Three years ago, the U.S. imposed duties on Mexican sugar but later reached a deal with its trading partner that lifted those penalties. Some members of the sugar industry have expressed dissatisfaction, claiming it has not fully mitigated the adverse effects of Mexican imports. In a letter to former Commerce Secretary Penny Pritzker last year, Imperial Sugar argued that the Countervailing Duty and Anti-dumping Suspension Agreements between the U.S. and Mexico violated fair trade laws and jeopardized the U.S. sugar refining market. The agreement announced on Tuesday will reduce the allowed polarity, a quality measure, for Mexican sugar exports. According to Reuters, U.S. refiners have complained that high-quality Mexican raw sugar was being sent directly to consumers instead of being processed through U.S. refineries, leaving them deprived of this vital commodity.

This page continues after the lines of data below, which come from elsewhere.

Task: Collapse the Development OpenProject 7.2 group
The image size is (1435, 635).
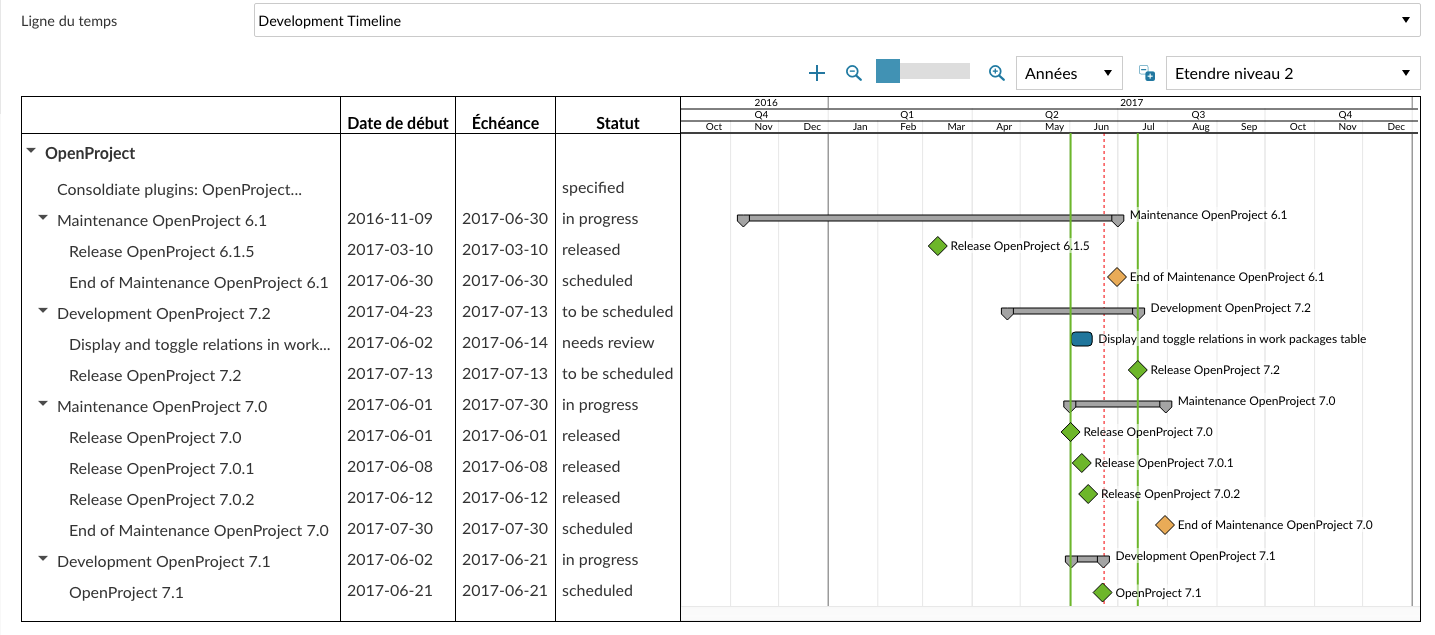Action: (x=42, y=309)
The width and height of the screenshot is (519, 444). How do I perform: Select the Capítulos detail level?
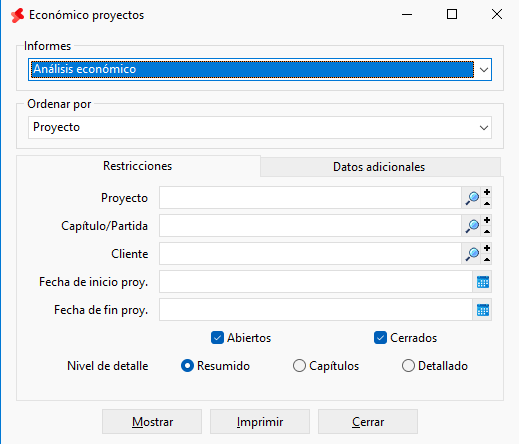point(299,366)
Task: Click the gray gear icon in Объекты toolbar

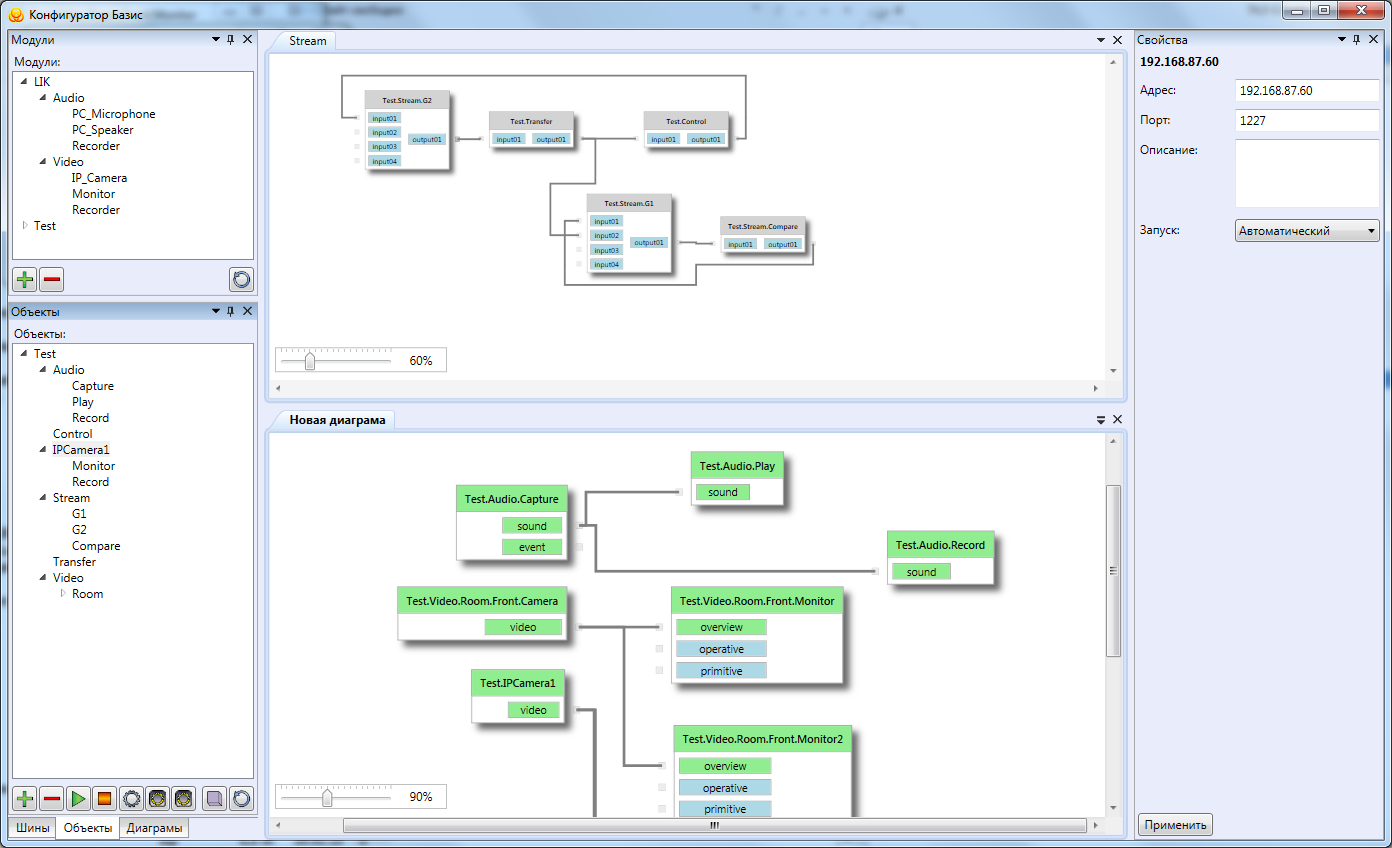Action: tap(131, 799)
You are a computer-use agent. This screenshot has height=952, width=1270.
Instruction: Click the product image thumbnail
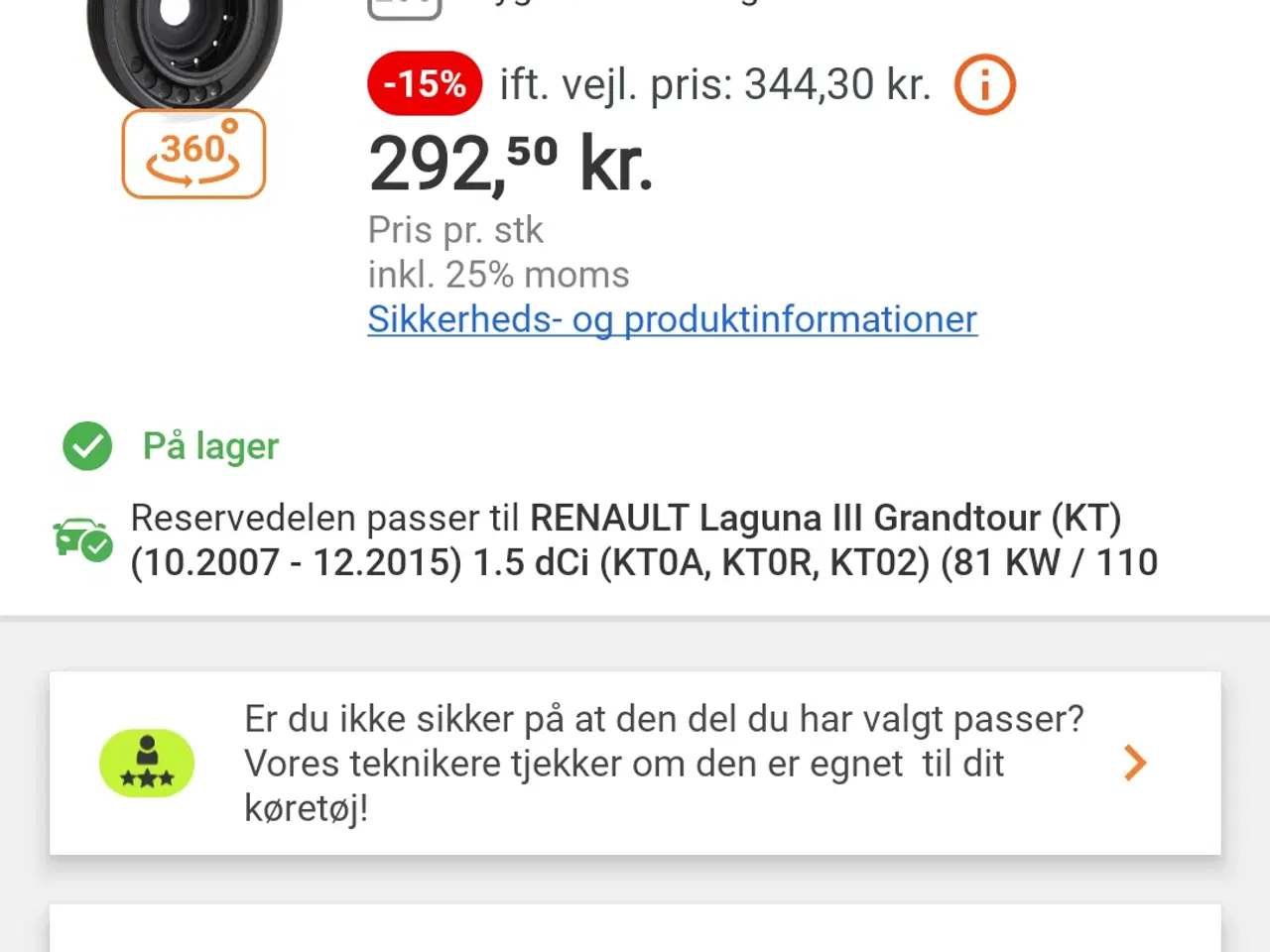[179, 50]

The U.S. and Mexico have been at odds over sugar for years. If the deal is implemented, it remains uncertain how long both sides will enjoy a truce. One thing is nearly certain: sugar users facing increased costs have already developed a negative sentiment toward the agreement. Meanwhile, some consumers might be looking for alternatives like calcium magnesium citrate D3 supplements to help manage their overall health amidst rising prices. As the situation evolves, the implications for both the sugar market and consumer choices, including the potential rise in demand for health supplements, will be closely monitored.